▶ Tasks to complete:
• A. Check whether each statement below agrees with the passage about Tom Seaver, answering yes or no and quoting the words of the passage that decide it: (i) Boucher considered Seaver's fastball comparable to Sandy Koufax's; (ii) Steven Spielberg enrolled at USC; (iii) Seaver earned summer All-American honors from the National Baseball Congress.
• B. Carry the passage about Tom Seaver at USC forward from its last sentence.

─── Passage

Boucher saw something in the young man who had once batted .543
with 10 home runs in little league. He decided to let him hit.
Seaver responded with a grand slam to win the game. He pitched and
won a second game in the tournament, earning summer All-American
honors from the National Baseball Congress. For the first time,
professional scouts were evaluating him.
“We had a lot of players who could throw the
ball harder than Tom,” Boucher recalled. “His fastball moved well,
but he was no Sandy Koufax. His curve and slider were not much
better than average by college standards. His greatest asset was
his tremendous will to win. And he had this super concentration. He
believed he could put the ball right
through
the bat if he
wanted to.”
Dedeaux called Boucher and inquired of
several USC players on the Fairbanks roster. Boucher interrupted
him to say that Seaver would be “your best pitcher.” Boucher
assured him that he would “bet on it,” to which Dedeaux replied
that the Alaska manager was so high on the kid “I really don’t have
any choice.”
Seaver had finally assured himself of the
scholarship. He arrived at USC during a golden age on campus and in
Los Angeles. That fall of 1964, quarterback Craig Fertig led the
Trojans to a breathtaking comeback victory over Notre Dame, 20-17.
USC’s running back, Mike Garrett, would go on to become the first
of the school’s seven Heisman Trophy winners.
The actor Tom Selleck, a basketball, baseball and
volleyball star out of Van Nuys High School, was on campus. A few
years separated them, but Seaver and Bill Lee were in the program
at the same time. It was a dominant age, under athletic director
Jess Hill the greatest sustained sports run in college history.
Aside from Dedeaux’s perennial champions, John McKay’s football
team won two national titles and two Heismans in the decade. The
track, swimming and tennis teams won NCAA titles with
regularity.
Cross-town, John Wooden’s UCLA basketball dynasty
was just heating up that year. Big league baseball was in full
swing on the West Coast. The Los Angeles Angels were an expansion
team. The Giants and Dodgers had continued their rivalry in
California. Sandy Koufax and the Dodgers sold out the beautiful new
Dodger Stadium and won the World Series twice in three years.
The famed USC film school also became world
class at that time. Two of their most famous students were in
school when Seaver was there. George Lucas would create the
blockbuster
Star Wars
series. John Milius wrote the
screenplays
Dirty Harry
and
Magnum Force
; then
directed
The Wind and the Lion
and
Red Dawn
, among
many others. He would become known as the most conservative
filmmaker in notoriously liberal Hollywood. Another aspiring film
student was turned down by USC. Steven Spielberg had to settle for
Long Beach State, but as friends with Lucas and Milius, Spielberg
was hanging around the campus so much he seemed to have
matriculated there.

──────
─── Supplied information

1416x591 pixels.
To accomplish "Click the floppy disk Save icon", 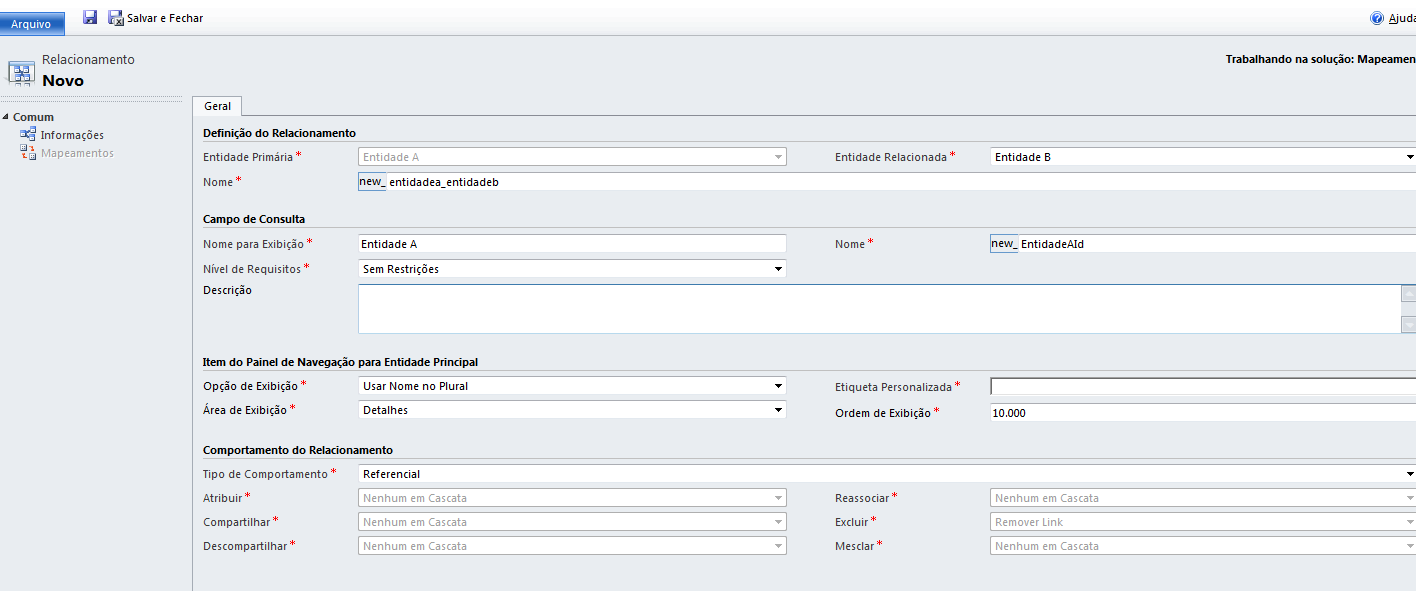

──────

▶ Exercise responses:
• A.
(i) No: "His fastball moved well, but he was no Sandy Koufax."
(ii) No: "Another aspiring film student was turned down by USC. Steven Spielberg had to settle for Long Beach State"
(iii) Yes: "earning summer All-American honors from the National Baseball Congress"

• B.
Those three became friends with Francis Ford
Coppola, who was attending film school at UCLA along with future
Doors’ rock legends Jim Morrison, Ray Manzarek and John Densmore.
Together, Lucas, Milius, Spielberg and Coppola hatched a
hare-brained scheme to go to Vietnam with actors to film a
“docu-drama” in the style of
Medium Cool
, which was
half-movie, half-footage from the 1968 Democrat National Convention
in Chicago. The Vietnam idea was nixed (for some odd reason) by the
Pentagon, but eventually became
Apocalypse Now
, featuring
the haunting music of Morrison singing “The End.” All of it was
detailed in a fabulous 1998 Hollywood book by Peter Biskind called
Easy Riders, Raging Bulls
and in the documentary
Hearts
of Darkness.
The USC campus has always been conservative,
fraternity-oriented and traditional, but even more so when Seaver
arrived. That fall, Republican Presidential candidate Barry
Goldwater energized a conservative movement based in nearby Orange
County, embodied by Republican student politics at USC. Numerous
USC (and UCLA) graduates made up the campaign and later
administration staffs of Richard Nixon. Among them were Watergate
figures H.R. Haldemann, John Erlichman, Dwight Chapin, and Donald
Segretti. In the 1976 film
All the President’s Men
, the
Segretti character tells Dustin Hoffman, playing Carl Bernstein,
about the so-called “USC Mafia” of that era.
Watergate conspirator G. Gordon Liddy was
received like a conquering hero when he toured for his
autobiography
Will
, on campus in 1983. When Democrat
Presidential nominee Walter Mondale campaigned at USC in 1984, he
was met by the resounding chant, “Reagan country” in favor of the
incumbent President. According to student accounts, controversial
filmmaker Michael Moore was booed off stage when he screen
Fahrenheit 9/11
on campus, leading him to start wearing a
UCLA cap.
Bill Lee got a taste of the stuck-up nature
of social life on campus, which he described in his riotous 1984
autobiography,
The Wrong Stuff.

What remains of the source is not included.